— Stored items from a collection —
········

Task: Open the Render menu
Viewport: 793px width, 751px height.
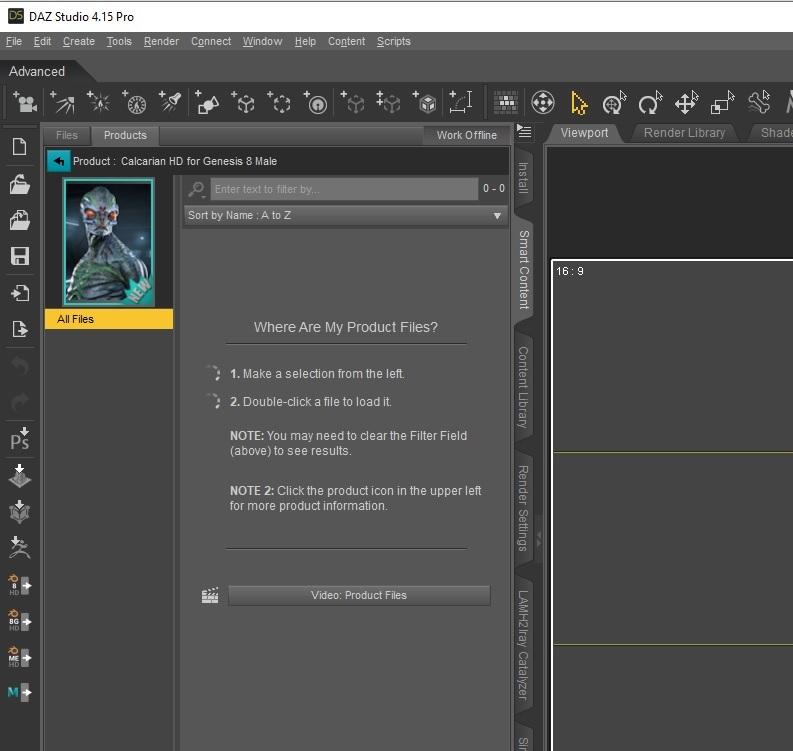Action: (x=161, y=41)
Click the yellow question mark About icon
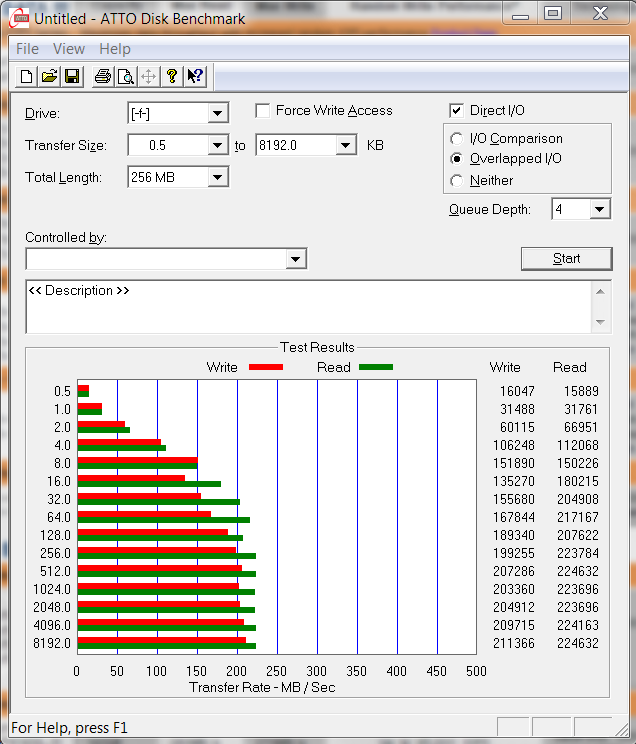The height and width of the screenshot is (744, 636). pos(172,76)
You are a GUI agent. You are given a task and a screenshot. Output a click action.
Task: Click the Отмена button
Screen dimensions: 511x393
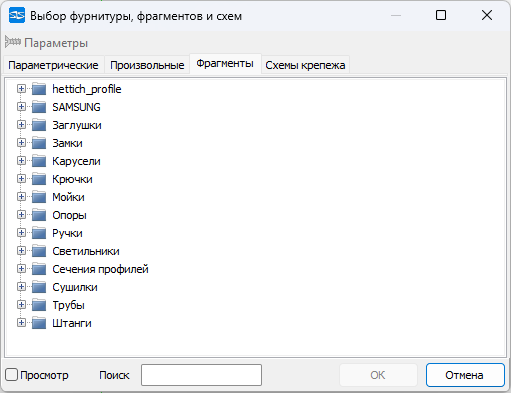465,375
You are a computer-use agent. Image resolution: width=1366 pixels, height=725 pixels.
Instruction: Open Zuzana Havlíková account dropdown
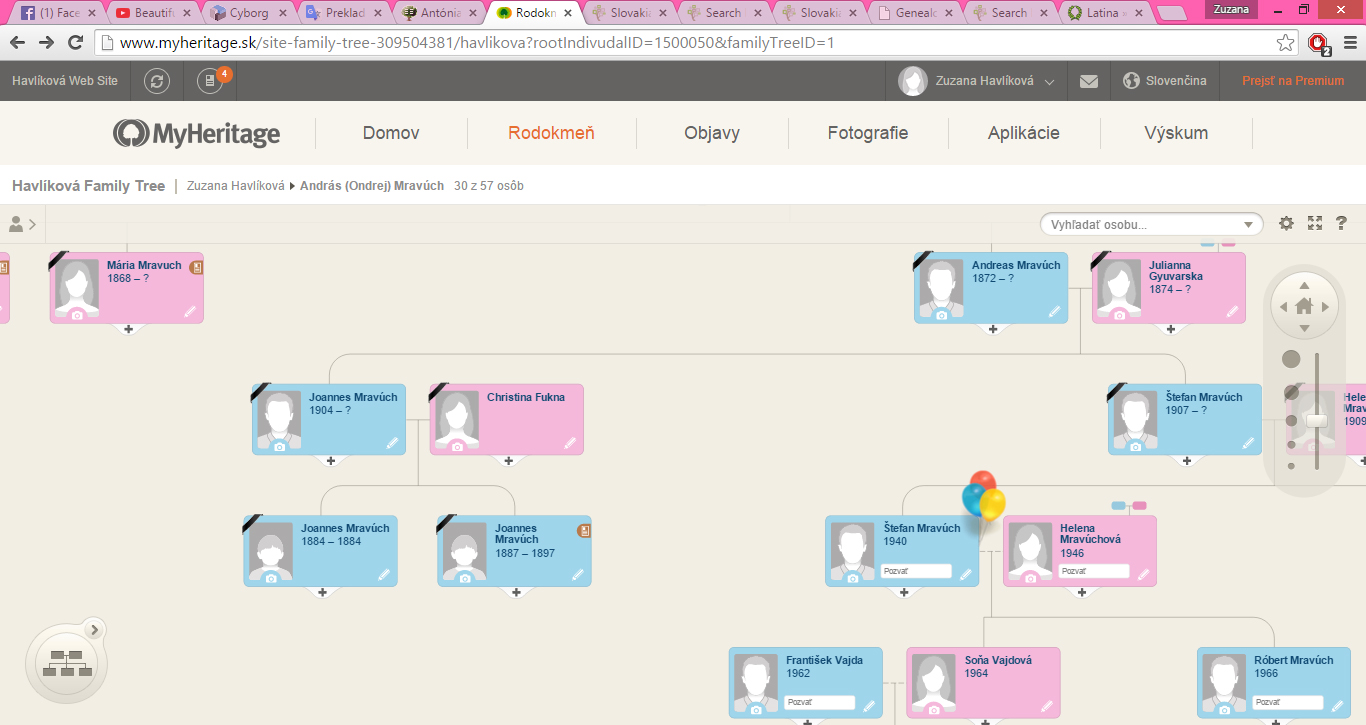(978, 81)
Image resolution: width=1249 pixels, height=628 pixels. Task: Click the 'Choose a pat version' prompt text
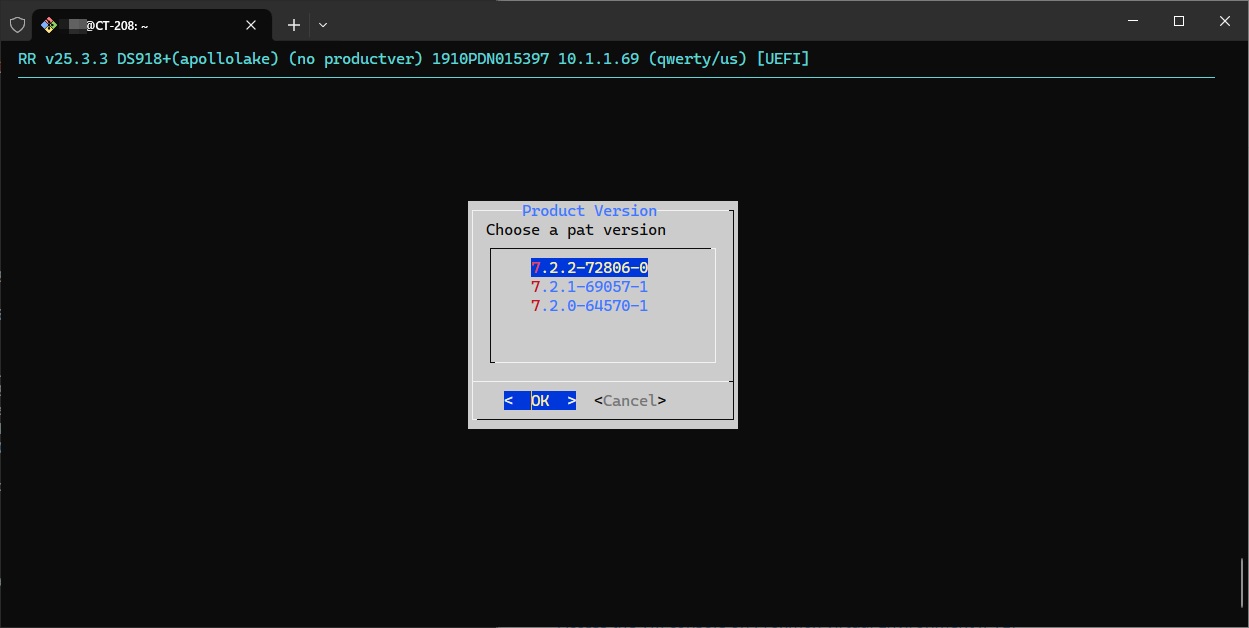[575, 230]
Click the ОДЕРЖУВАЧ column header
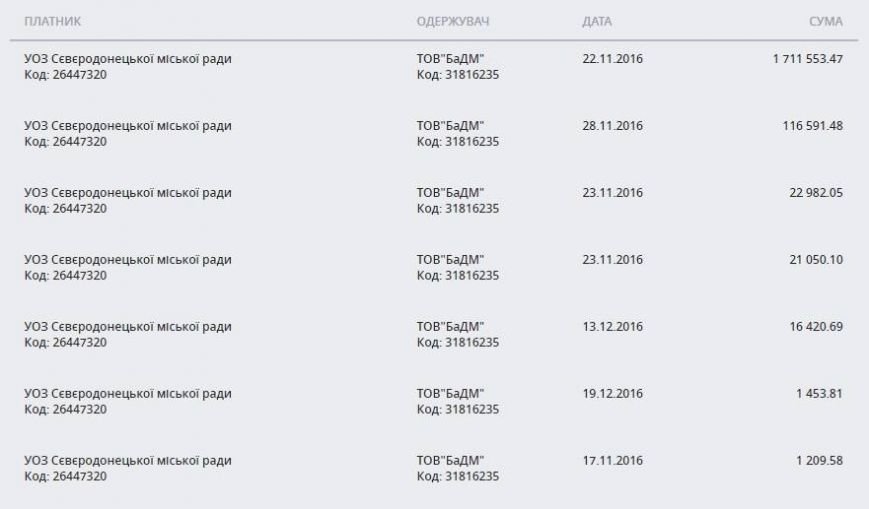 point(453,22)
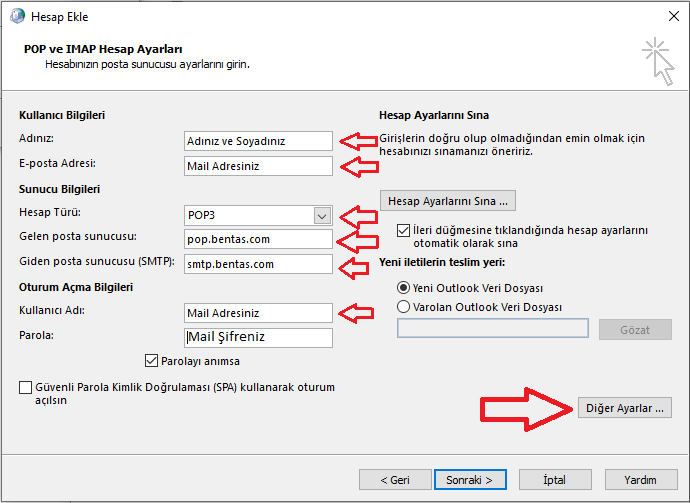Close the Hesap Ekle dialog
Viewport: 690px width, 503px height.
point(674,17)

········

— ASSIGNED TASK —
An exact copy of all the records, free of pictures, is the expected answer.

— ANSWER SPACE —
Task: Open the Render menu
Viewport: 793px width, 751px height.
Action: (x=161, y=41)
Click the yellow question mark About icon
The height and width of the screenshot is (744, 636). pos(172,76)
You are a GUI agent. You are given a task and a screenshot. Output a click action.
Task: Click the Отмена button
Screen dimensions: 511x393
465,375
You are a computer-use agent. Image resolution: width=1366 pixels, height=725 pixels.
Instruction: Open Zuzana Havlíková account dropdown
(978, 81)
Image resolution: width=1249 pixels, height=628 pixels. Task: Click the 'Choose a pat version' prompt text
[575, 230]
Click the ОДЕРЖУВАЧ column header
 point(453,22)
Close the Hesap Ekle dialog
Viewport: 690px width, 503px height.
point(674,17)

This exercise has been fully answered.